With that, we have rounded the circle and at the end of the afternoon we arrive at the point where we started our tour of Kerala four weeks ago.
It's harder to describe our impressions. It's an endless series of images and scenes: cow dung between our toes after an evening walk in a badly lighted shopping street; a funeral procession with music, fireworks and a sedan chair decorated with flowers on which the body of the deceased sits.
Temple priests with their hair in a bun, long pointy nails, and earrings, who perform complicated rituals. 120 school children in uniforms crammed in a bus; housewives bent over twig brooms to move the dirt from their properties to the street.
The traffic mess to which we undoubtedly contributed by not heeding the tradition that bicyclists swerve to the roadside. That our mission in South India hasn't passed unnoticed, is clear from an article in the Hindu Times yesterday, which said that the government wants to create more facilities for bicyclists.
India, you love it or you hate it. That was the response of some people when we told them we were going to bicycle in South India. It turns out you can do both. But the scales tip to we love it.

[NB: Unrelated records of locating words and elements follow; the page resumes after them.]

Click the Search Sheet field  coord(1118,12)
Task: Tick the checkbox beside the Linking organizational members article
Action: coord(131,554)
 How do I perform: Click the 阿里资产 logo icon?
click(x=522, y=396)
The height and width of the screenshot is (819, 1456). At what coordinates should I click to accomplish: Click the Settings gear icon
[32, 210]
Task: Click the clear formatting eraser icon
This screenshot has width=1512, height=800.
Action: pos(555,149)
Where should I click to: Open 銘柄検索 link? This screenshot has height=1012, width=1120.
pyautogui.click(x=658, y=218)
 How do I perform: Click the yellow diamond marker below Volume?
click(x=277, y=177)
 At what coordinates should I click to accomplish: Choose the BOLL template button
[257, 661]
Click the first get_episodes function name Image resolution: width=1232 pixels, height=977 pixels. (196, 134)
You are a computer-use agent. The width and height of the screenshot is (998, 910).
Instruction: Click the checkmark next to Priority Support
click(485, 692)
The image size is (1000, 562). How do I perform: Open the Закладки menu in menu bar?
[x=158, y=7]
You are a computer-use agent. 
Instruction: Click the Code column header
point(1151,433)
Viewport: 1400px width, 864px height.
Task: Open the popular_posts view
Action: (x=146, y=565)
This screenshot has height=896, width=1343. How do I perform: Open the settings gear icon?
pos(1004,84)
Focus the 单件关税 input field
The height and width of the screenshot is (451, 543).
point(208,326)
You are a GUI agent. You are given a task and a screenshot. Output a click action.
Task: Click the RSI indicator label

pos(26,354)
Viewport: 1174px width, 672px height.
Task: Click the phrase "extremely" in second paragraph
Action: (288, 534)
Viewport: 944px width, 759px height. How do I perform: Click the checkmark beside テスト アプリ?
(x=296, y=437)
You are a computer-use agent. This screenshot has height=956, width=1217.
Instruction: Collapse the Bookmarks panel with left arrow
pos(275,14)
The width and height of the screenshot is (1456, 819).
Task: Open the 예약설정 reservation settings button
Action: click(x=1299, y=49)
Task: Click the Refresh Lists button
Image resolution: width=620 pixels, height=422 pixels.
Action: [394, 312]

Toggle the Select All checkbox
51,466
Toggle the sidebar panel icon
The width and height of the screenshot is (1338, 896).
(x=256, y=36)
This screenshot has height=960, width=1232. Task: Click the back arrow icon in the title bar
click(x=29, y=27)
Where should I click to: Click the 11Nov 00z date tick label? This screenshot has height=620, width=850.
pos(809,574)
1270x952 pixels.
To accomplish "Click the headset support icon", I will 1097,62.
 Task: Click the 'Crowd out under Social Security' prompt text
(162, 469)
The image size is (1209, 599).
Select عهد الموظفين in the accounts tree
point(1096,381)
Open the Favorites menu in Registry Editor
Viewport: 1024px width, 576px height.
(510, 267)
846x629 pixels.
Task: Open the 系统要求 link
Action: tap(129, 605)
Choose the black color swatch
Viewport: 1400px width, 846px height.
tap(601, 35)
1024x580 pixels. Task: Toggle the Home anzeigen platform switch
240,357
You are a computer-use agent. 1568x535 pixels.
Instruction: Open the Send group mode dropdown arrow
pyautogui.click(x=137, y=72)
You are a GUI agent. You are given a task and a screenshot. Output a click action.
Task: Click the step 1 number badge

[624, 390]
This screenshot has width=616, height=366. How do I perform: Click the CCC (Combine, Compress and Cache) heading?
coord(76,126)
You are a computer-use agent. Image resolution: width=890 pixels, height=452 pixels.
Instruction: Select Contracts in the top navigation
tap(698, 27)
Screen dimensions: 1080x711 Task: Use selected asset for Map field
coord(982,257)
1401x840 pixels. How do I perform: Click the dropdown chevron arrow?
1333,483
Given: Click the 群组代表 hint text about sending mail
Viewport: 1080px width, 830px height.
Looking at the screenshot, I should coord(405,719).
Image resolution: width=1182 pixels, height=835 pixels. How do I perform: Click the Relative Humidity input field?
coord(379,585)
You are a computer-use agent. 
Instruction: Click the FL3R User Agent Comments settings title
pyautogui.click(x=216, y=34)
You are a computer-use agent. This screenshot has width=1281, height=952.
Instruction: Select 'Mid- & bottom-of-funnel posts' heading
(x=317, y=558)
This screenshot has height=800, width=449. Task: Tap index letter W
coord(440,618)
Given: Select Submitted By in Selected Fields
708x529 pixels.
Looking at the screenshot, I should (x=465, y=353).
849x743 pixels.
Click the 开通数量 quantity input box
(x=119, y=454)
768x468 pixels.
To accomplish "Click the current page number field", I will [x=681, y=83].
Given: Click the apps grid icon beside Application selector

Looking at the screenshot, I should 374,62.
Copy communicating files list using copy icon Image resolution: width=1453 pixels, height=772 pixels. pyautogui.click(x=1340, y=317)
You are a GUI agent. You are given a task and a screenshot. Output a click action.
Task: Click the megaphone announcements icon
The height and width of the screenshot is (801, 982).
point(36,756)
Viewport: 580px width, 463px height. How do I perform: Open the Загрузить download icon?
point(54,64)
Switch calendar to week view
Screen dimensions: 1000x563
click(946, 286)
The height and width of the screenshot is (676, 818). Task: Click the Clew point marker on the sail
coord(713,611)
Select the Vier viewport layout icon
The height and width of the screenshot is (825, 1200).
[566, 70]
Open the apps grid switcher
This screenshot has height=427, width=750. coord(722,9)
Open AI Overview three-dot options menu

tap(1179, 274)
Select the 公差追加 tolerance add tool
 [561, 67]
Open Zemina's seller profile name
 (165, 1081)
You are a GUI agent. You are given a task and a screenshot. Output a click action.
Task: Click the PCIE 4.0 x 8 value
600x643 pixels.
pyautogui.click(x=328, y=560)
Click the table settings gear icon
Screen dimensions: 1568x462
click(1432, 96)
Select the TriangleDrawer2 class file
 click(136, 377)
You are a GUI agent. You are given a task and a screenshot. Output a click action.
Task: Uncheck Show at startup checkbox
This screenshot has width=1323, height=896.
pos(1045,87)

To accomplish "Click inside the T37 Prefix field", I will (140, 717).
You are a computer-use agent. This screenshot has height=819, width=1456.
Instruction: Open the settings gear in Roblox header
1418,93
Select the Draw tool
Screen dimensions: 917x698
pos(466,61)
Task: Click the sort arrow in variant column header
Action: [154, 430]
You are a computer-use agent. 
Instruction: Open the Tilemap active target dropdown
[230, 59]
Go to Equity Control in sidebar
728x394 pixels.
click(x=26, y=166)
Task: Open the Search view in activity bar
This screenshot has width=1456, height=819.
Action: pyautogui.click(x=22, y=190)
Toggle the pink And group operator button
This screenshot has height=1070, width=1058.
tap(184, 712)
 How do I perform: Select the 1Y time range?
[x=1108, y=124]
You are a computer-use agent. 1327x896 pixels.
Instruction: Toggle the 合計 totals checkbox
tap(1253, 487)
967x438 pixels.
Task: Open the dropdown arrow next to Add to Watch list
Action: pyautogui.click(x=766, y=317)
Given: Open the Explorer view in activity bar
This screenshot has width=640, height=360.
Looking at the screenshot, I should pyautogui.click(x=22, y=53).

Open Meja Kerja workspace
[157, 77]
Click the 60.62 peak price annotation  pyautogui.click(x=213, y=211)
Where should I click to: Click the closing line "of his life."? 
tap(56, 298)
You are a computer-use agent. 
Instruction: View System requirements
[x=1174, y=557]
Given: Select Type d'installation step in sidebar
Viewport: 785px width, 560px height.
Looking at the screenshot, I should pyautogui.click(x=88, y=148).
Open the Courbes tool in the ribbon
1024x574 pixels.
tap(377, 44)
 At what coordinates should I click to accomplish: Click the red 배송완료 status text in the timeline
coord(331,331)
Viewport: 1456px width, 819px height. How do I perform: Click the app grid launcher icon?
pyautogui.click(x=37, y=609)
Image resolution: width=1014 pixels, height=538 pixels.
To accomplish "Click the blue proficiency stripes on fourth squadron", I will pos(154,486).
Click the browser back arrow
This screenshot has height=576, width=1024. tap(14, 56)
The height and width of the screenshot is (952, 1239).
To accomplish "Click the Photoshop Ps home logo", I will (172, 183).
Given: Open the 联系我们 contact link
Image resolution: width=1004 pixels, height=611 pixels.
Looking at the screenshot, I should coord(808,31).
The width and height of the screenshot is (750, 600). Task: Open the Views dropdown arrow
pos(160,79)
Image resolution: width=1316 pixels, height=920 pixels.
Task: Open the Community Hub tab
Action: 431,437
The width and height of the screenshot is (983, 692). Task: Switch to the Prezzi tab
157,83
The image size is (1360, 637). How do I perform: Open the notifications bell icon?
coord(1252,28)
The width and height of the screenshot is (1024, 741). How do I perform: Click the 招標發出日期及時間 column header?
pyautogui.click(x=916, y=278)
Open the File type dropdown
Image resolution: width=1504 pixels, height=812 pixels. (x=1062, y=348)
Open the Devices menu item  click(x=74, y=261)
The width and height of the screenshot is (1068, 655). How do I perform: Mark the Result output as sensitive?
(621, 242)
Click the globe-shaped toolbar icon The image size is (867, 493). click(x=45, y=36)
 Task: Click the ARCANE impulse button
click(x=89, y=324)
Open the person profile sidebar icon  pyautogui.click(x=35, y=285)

This is our last day in India. In the evening we are taken to the airport. Back to the chaos in New York.
TODAY,
Father: So how was your holiday?
Me: Well, my journey is a tale of two Indias. From darkness of the village’s life to the “glittering” urban cities. Where one side I saw the poorest of the poor lying naked on the roads while the other side displays how fast is this country developing.
I must say most of the people of this country can read and write but they don’t get what they read. They know what is right and what is wrong, they know how their corrupt and uneducated politicians snatch the money of the people, they know how much democratic their country is-but no one do anything about this. And yet they entrust their glorious parliamentary democracy. That’s the whole tragedy of this country.
You said right father, India is a half-baked country.